Cryptography is a major theme in this book, not because cryptography is intrinsically interesting (which it is), but because many of the security features people want in a computer network can best be provided through cryptography.

1.1 Roadmap to the Book

After this introductory chapter, there are five main sections in the book:

  • Part 1 CRYPTOGRAPHY Chapter 2 Introduction to Cryptography is the only part of the cryptography section of the book essential for understanding the rest of the book, since it explains the generic properties of secret key, message digest, and public key algorithms, and how each is used. We've tried our best to make the descriptions of the actual cryptographic algorithms nonthreatening yet thorough, and to give intuition into why they work. It's intended to be readable by anyone, not just graduate students in mathematics. Never once do we use the term lemma. We do hope you read Chapter 3 Secret Key Cryptography, Chapter 4 Modes of Operation, Chapter 5 Hashes and Message Digests, and Chapter 6 Public Key Algorithms which give the details of the popular standards, but it's also OK to skip them and save them for later, or just for reference. Chapter 7 Number Theory and Chapter 8 Math with AES and Elliptic Curves gives a deeper treatment of the mathematics behind the cryptography. Reading them is not necessary for understanding the rest of the book.

  • Part 2 AUTHENTICATION Chapter 9 Overview of Authentication Systems introduces the general issues involved in proving your identity across a network. Chapter 10 Authentication of People deals with the special circumstances when the device proving its identity is a ω human being. Chapter 11 Security Handshake Pitfalls deals with the details of authentication handshakes. There are many security flaws that keep getting designed into protocols. This chapter attempts to describe variations of authentication handshakes and their relative security and performance strengths. We end the chapter with a checklist of security attacks so that someone designing a protocol can specifically check their protocol for these flaws.

  • Part 3 STANDARDS This portion of the book describes the standards: Kerberos versions 4 and 5, certificate and PKI standards, IPsec, and SSL. We hope that our descriptions will be much more readable than the standards themselves. And aside from just describing the standards, we give intuition behind the various choices, and criticisms where they are overly complex or have flaws. We hope that our commentary will make the descriptions more interesting and provide a deeper understanding of the design decisions. Our descriptions are not meant to, and cannot, replace reading the standards themselves, since the standards are subject to change. But we hope that after reading our description, it will be much easier to understand the standards.

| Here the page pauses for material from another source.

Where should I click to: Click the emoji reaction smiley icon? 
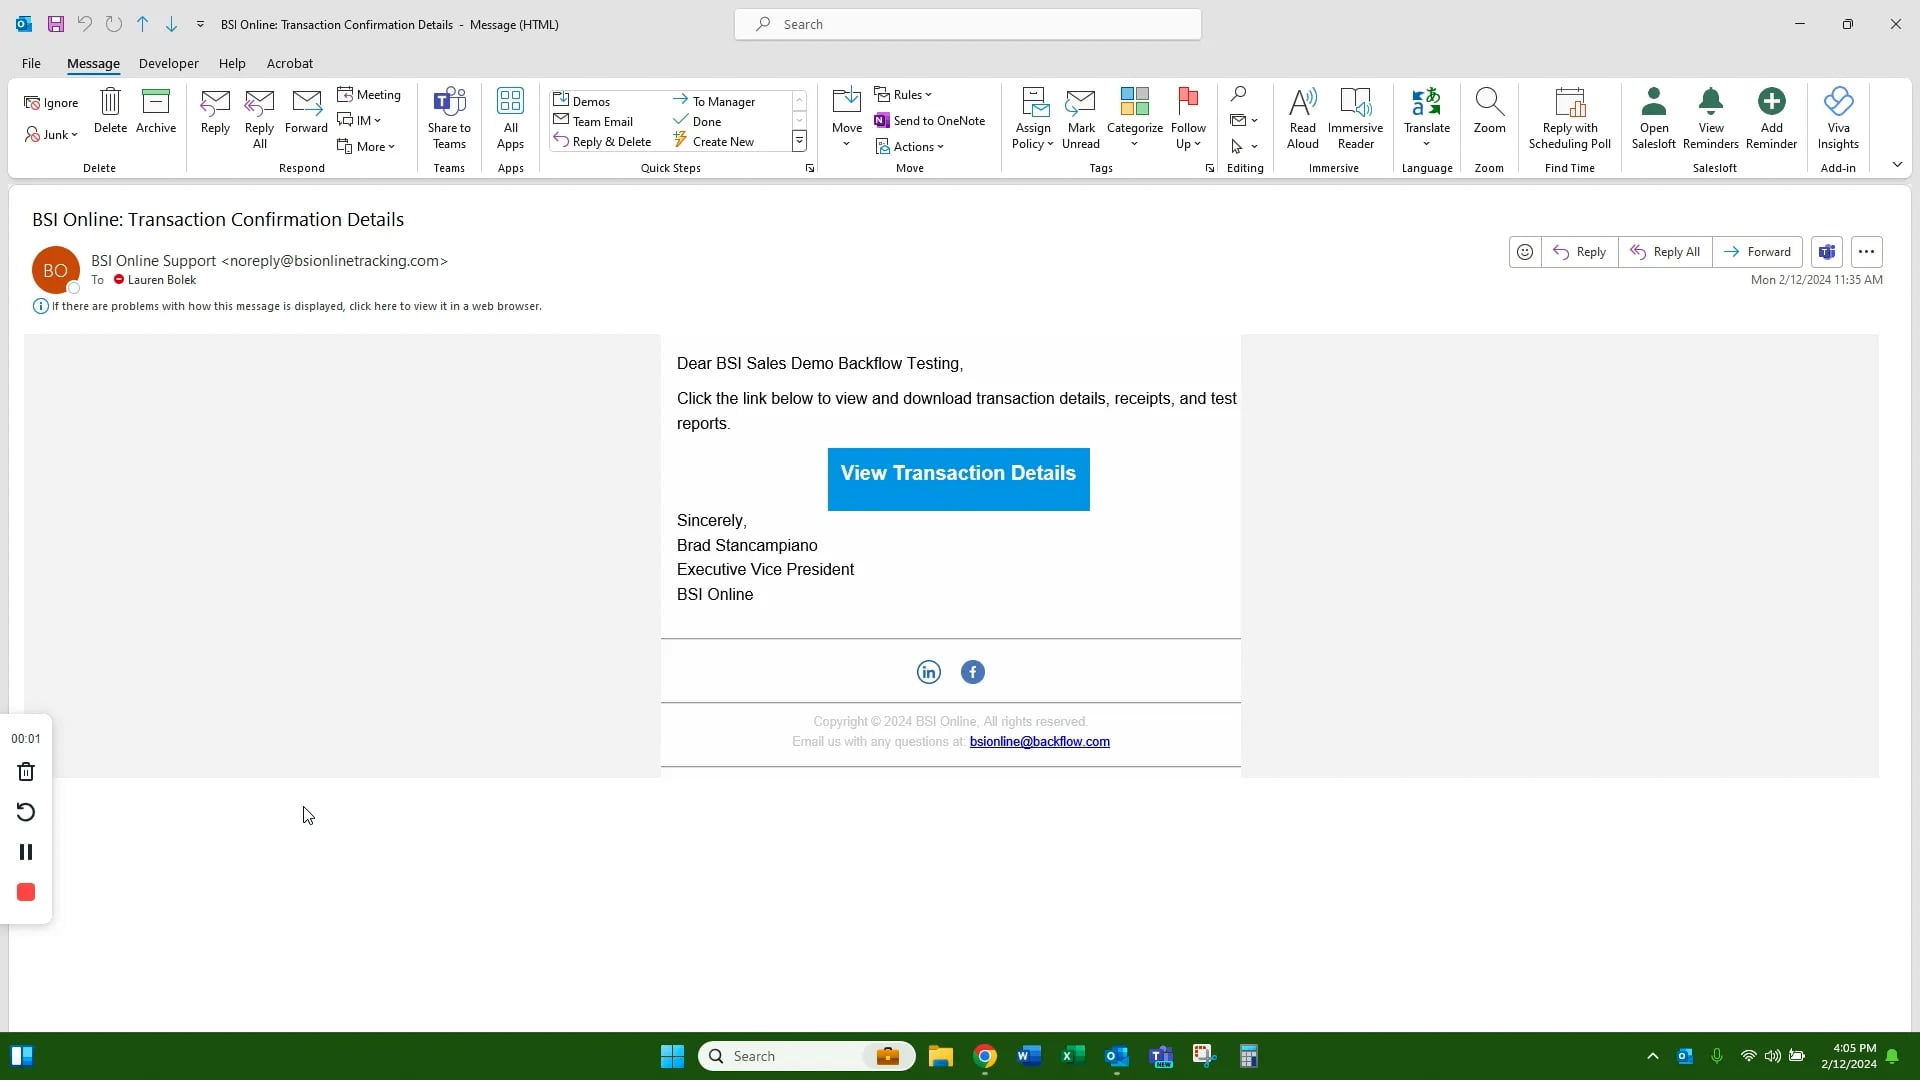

  • Part 4 ELECTRONIC MAIL Chapter 20 Electronic Mail Security describes the various types of security features one might want, and how they might be provided. Chapter 21 PEM & S/MIME and Chapter 22 PGP (Pretty Good Privacy) describe the specifics of PEM, S/MIME, and PGP.

  • Part 5 LEFTOVERS Chapter 23 Firewalls talks about what firewalls are, what problems they solve, and what problems they do not solve. Chapter 24 More Security Systems, describes a variety of security systems, including Novell NetWare (Versions 3 and 4), Lotus Notes, DCE, KryptoKnight/NetSP, Clipper, SNMP, DASS/SPX, Microsoft (LAN Manager and Windows NT), and sabotage-proof routing protocols. Chapter 25 Web Issues talks about the protocols involved in web surfing: URLs, HTTP, HTML, cookies, etc., and the security issues these raise. We close with Chapter 26 Folklore, which describes the reasoning behind some of the advice you will hear from cryptographers.